Artificial Intelligence Documentation Tools in Surgery: A Systematic Review
Background: Clinical documentation burden is a major contributor to burnout in surgery. Artificial intelligence (AI) tools, such as automatic speech recognition (ASR) and large language models (LLMs), may streamline documentation without sacrificing quality.
Objective: We systematically reviewed the performance of ASR- and LLM-based documentation tools in surgical settings.
Methods: Following the Preferred Reporting Items for Systematic Reviews and Meta-analyses, MEDLINE, Embase, CENTRAL, and Scopus (January 2015–October 2025) were searched for studies evaluating AI-enabled documentation (e.g., ambient scribes, advanced ASR, LLM-assisted drafting) in surgical care. Dual reviewers screened, extracted, and assessed risk of bias using the Risk of Bias in Non-randomized Studies of Exposures tool. Heterogeneity of included studies precluded meta-analysis, and results are presented narratively.

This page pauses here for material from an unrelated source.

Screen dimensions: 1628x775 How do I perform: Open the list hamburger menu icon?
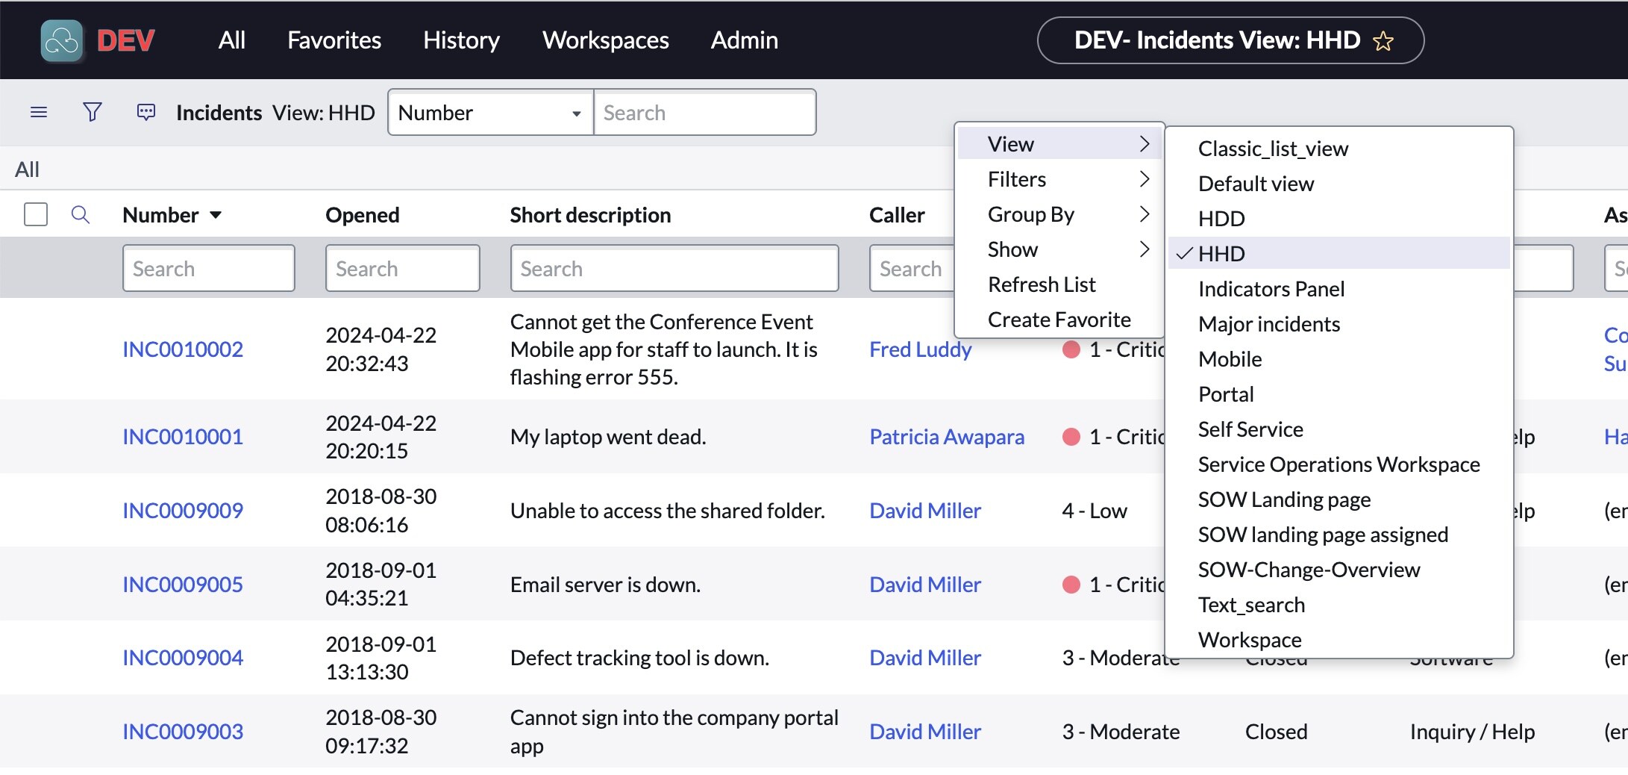point(39,112)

Results: Seven studies published between 2023 and 2025 across otolaryngology, neurosurgery, plastic surgery, and urology were included. Tools such as LLM-assisted operative reports, ambient clinic scribes, and ASR dictation were employed. Findings revealed that AI scribes improved documentation efficiency (5.16 min vs. 10.58 min) and reduced documentation time (5–50 s vs. 7.1–7.4 min), with hybrid clinician-in-the-loop workflows achieving the best balance of speed and quality. AI scribe notes were non-inferior to clinician notes on the Physician Documentation Quality Instrument-9 (33.6/45). Operative note quality was highest with hybrid attending-reviewed generative pre-trained transformer drafts (79% as-is approval) and lowest with generative pre-trained transformer-only notes (23%). Whisper ASR was non-inferior to Dragon Medical One for word error rate and superior when linguistic errors were excluded.
Conclusion: Early evidence suggests clinician-supervised AI documentation may accelerate note generation while maintaining comparable quality, with hybrid use outperforming AI-only approaches. However, the evidence base is early, heterogeneous, and largely non-randomized, and downstream outcomes—including burnout—remain unmeasured. Real-world trials incorporating patient, workflow, safety, and governance outcomes are needed to guide supervised implementation.